Fosella and David Catalfamo, a veteran GOP political strategist volunteering for Fossella’s campaign as a spokesperson, didn’t return requests for comment from THE CITY.
Back From Scandal
Fossella is a well-known figure on Staten Island, serving six terms in the House of Representatives. He skipped running for a seventh term 2008 after a DUI arrest in Virginia led to the revelation that he had a second family there.
THE CITY reported earlier this year that Fossella went on to work as a lobbyist and represented the governments of Taiwan, Somalia and Morocco as well as a Polish weapons manufacturer. He had a stint as a TV host at the Trump-friendly network Newsmax for a short lived show called “Table Talk.”
His COIB disclosure form also shows that in addition to his job promoting RTR’s debt collection services, he’s been running a consulting firm called Patriot Strategies Group.
He came back to public life last year in support of the owner of Mac’s Publick House, a Staten Island pub that publicly flouted COVID-19 guidelines, leading to the manager’s arrest.
Fossella rallied with parents and city Department of Education employees against the vaccine mandate and helped spur a lawsuit in response.
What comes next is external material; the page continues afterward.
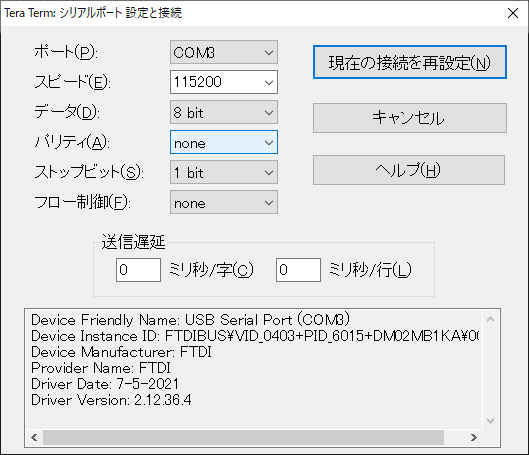Click the horizontal scrollbar right arrow

(473, 437)
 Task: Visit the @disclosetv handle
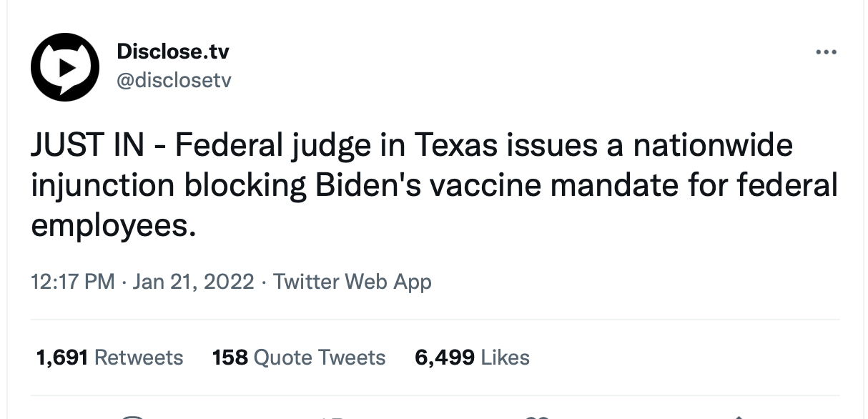coord(174,80)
The mandate takes effect Monday, following the case’s defeat in court.
The ex-congressman won the June GOP primary by 443 votes over Councilmember Steven Matteo, powered by a last-minute Trump robocall to voters.
Fossella’s filings with the Campaign Finance Board show minimal spending — and a growing pile of debt.
In the run-up to the primary, he disclosed just $113 in expenditures even as lawn signs promoting his candidacy and stamped “paid for by Fossella for BP” blanketed the borough.
Even now, his campaign has disclosed just $6,100 in expenditures — while racking up $65,000 in unpaid bills. His filings, as of the most recent Aug. 23 disclosure deadline, show his campaign is $6,394 in the red.
Fossella’s inability to tap matching funds has put him at a massive fundraising disadvantage against his two opponents. Mark Murphy, the Democratic nominee, has received $524,957 in public matching dollars, while Remauro notched $538,620.
The Campaign Finance Board is scheduled to announce its next round of public funds payments on Oct. 7.
Murphy had $269,105 on hand as of Aug. 23, while Remauro had just $27,587.
Murphy declined to take a swipe at Fossella’s financial woes. “I’m not concerned about what my opponents are doing,” said Murphy. “They’re big kids. If that’s the way they want to run a race that’s up to them.”
Question marks linger about unaccounted-for campaign promotions, which must be reported to the Campaign Finance Board even if they are not monetary donations.
Neither a billboard by the Outerbridge Crossing and a June 2 fundraiser at the restaurant Italianissimo has turned up among campaign expenses, unpaid bills or donated services disclosed to the Campaign Finance Board.
Staten Island is the only borough where Republican and unaffiliated voters outnumber Democrats.
Republicans have controlled Borough Hall since 1990 and borough presidents have used the office as a bully pulpit to command attention and action from City Hall.
The party’s nominee is taking liberties to get there, said one nonprofit government watchdog — who predicts Fossella will sooner or later feel the pain.
“New York City has some of the best campaign finance laws in the country, but sometimes candidates still don’t play by the rules,” said Tom Speaker, a spokesperson for the nonprofit Reinvent Albany. “Fortunately, the New York City Campaign Finance Board has a strong record of tracking compliance and penalizing candidates who flout the law.”